Kealey concluded: “Scientists may love government money and politicians may love the power its expenditure confers upon them, but society is impoverished by the transaction.”
“Education” and Government
Hiatt also believes quality education requires government funding. But this is mistaken as well.
In the first place, public schools have never been about “education” per se. They were created, and continue, to be institutions designed to “mold” children into “good citizens.” They are not selling a good or service on the open market. They are peddling a State-endorsed frame of reference.

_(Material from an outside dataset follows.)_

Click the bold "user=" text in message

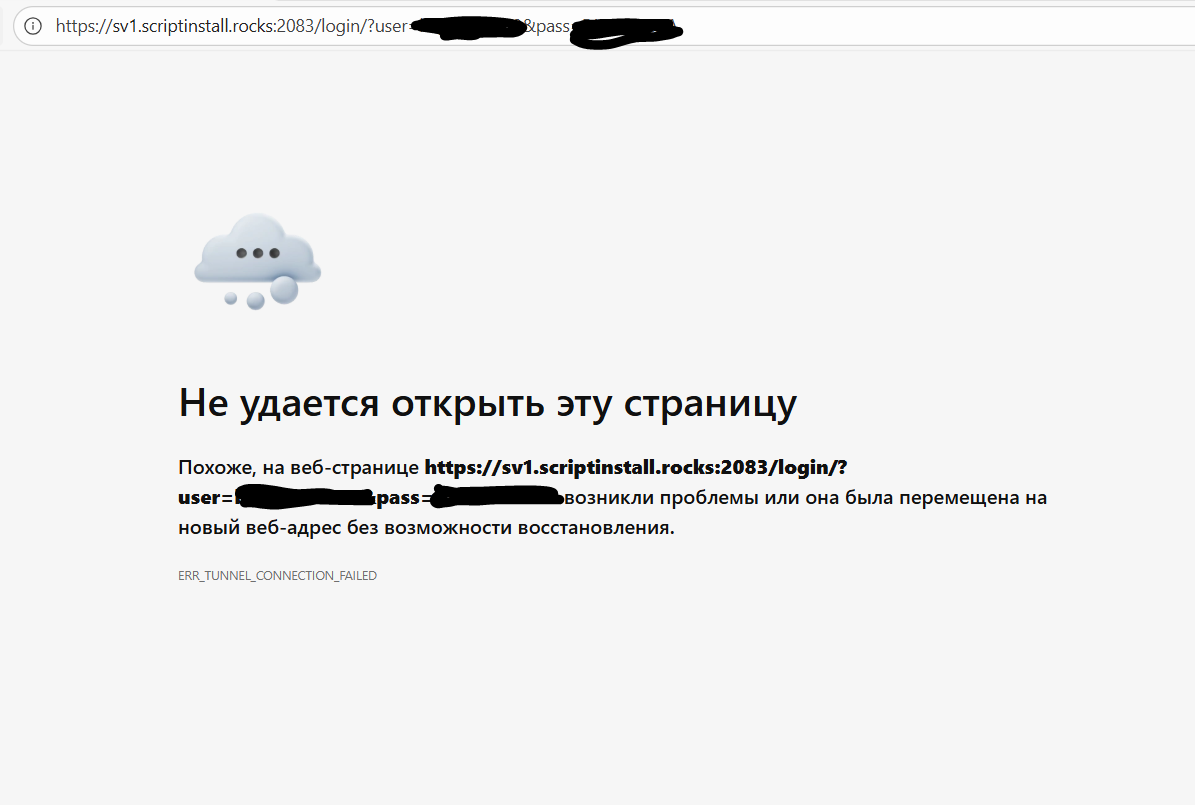(x=205, y=497)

Recently in my home state of Indiana, government school teachers had a public confrontation with the governor, Mitch Daniels, over tax-funded charter schools and a tax-funded voucher system. The lockstep protest among teachers (at least those speaking for their fellow teachers at the statehouse) hardly showed any real independence of thought. It did show, however, that education policy has fully entered the realm of interest-group politics.
The idea that only government can provide schooling is demolished by the work of James Tooley, a professor of education policy at the University of Newcastle. He found that in the poorest slums of Africa, private schools are operating successfully, providing real education at affordable prices or without charge for the poorest kids. (See Tooley’s May 2006 Freeman article, “Backing the Wrong Horse: How Private Schools Are Good for the Poor.”)

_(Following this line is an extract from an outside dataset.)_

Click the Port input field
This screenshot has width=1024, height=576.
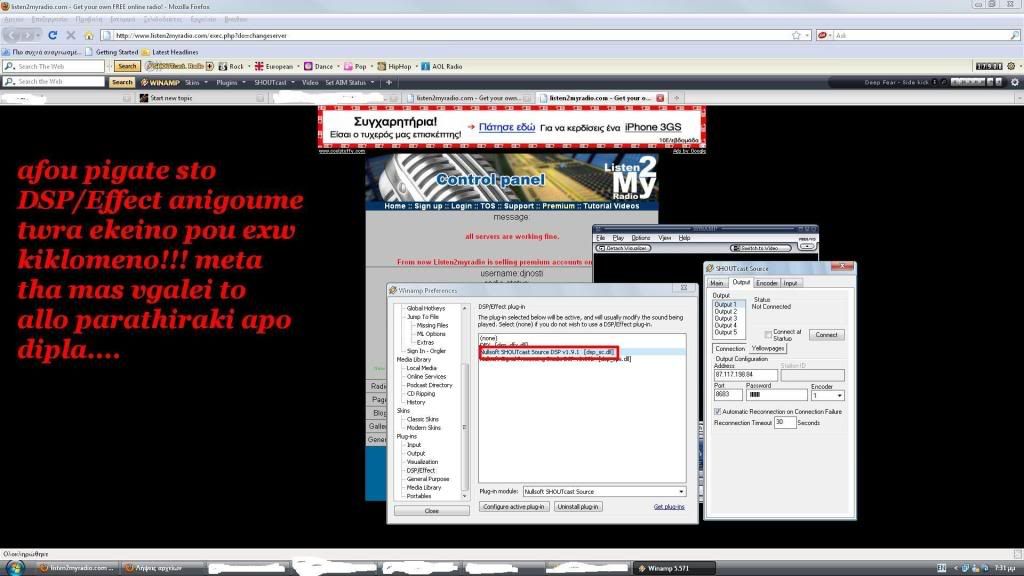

Unfortunately, the United Nations entered this picture and pushed a system of universal “free” (tax-funded) schools in those same areas. This cost some private schools enrollment, at least until many parents found the government schools lacking and returned their children to the private schools. As in America, Tooley also found private schools in Africa educate children far below the cost of government schools.
Finally, Hiatt also names infrastructure spending as an area in need of more, not less, government funding. Yet as Peter Van Doren and Chris Edwards of the Cato Institute pointed out in 2008, countries on every continent have been busy selling off inefficient State-owned assets, including airports, seaports, and even highways, to private concerns. Greece, now on the brink of bankruptcy, may provide the best example of a state that followed the road of more and more government spending on what might otherwise be private infrastructure. The result has been exceptional waste, inefficiency, and a populist and trade union stranglehold on the nation. As Greek economist John Sfakianakis wrote recently in the Financial Times, “The Greek political landscape is ingrained with vested interests, endemic kleptocracy and bribery. Since the days of Andreas Papendreou, an economist and father of the current prime minister, our politics has been predicated on the expansion of the public sector, patronage and borrowing.”
In his classic book, Our Enemy, the State, Albert Jay Nock wrote in 1935: Whatever “the state has accomplished outside its own field has been done poorly and expensively. . . . No complaint is more common, and none better founded, than the complaint against officialism’s inefficiency and extravagance.”
Many people believe only a large and growing State can ensure America’s greatness. But they misunderstand greatness. A growing government sector necessarily weakens civil society, where individuals make (and pay for) their own choices and market forces guide the use of capital to its most productive uses.
Far from being the key to national greatness, an ever-expanding government sector will only push more economic decisions into the political realm. It will also undermine the commitment to the individual freedom and personal responsibility that made America unique, prosperous, and great in the first place.